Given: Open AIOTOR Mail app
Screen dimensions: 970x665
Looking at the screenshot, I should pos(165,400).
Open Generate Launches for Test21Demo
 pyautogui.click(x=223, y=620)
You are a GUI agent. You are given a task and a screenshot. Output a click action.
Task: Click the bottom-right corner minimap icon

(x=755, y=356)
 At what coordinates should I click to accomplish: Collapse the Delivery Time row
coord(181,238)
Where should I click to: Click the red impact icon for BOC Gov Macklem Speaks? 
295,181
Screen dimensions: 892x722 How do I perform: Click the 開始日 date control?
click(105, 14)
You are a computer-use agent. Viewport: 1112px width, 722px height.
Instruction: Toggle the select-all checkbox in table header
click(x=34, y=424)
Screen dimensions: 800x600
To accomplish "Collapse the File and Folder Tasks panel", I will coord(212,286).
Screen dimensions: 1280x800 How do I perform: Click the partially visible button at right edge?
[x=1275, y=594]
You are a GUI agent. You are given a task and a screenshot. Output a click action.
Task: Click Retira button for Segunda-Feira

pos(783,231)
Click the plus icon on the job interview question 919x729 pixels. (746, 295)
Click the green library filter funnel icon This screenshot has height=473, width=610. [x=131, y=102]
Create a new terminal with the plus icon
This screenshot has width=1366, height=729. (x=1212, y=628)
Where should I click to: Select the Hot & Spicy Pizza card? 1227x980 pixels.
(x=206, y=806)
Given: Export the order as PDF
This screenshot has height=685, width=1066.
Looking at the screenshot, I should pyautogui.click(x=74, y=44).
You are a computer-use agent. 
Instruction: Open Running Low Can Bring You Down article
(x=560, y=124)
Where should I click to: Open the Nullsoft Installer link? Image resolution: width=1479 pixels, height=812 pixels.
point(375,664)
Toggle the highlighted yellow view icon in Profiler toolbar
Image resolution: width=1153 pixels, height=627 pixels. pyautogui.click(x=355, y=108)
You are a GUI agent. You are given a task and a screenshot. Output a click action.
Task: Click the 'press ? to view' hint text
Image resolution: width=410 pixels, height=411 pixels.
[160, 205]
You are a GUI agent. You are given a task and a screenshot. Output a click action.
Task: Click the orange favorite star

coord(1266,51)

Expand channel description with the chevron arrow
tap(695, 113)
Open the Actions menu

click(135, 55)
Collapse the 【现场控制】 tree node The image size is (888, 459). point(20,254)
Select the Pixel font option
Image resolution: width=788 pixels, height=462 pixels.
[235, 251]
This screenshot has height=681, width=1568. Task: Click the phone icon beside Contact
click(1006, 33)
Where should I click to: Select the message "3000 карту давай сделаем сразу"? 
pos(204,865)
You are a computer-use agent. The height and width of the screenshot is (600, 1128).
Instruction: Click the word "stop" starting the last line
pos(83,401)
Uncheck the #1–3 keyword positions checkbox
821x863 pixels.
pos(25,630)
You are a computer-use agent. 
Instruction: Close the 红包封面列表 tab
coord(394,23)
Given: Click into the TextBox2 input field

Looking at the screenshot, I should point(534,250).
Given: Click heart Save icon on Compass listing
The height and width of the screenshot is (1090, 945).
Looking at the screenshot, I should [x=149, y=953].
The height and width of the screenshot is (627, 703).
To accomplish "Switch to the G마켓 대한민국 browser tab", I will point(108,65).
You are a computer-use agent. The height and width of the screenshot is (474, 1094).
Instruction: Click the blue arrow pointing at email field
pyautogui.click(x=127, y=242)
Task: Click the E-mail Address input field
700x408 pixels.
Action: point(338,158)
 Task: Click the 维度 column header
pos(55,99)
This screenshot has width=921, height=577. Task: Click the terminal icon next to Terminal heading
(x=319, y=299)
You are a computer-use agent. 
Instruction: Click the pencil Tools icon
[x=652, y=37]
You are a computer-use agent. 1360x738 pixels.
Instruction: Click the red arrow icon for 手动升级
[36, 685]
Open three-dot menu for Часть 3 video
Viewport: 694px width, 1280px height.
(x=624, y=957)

(What the task asks): Among the lines above, count those containing "will" and give only that count.

(Completed task): 2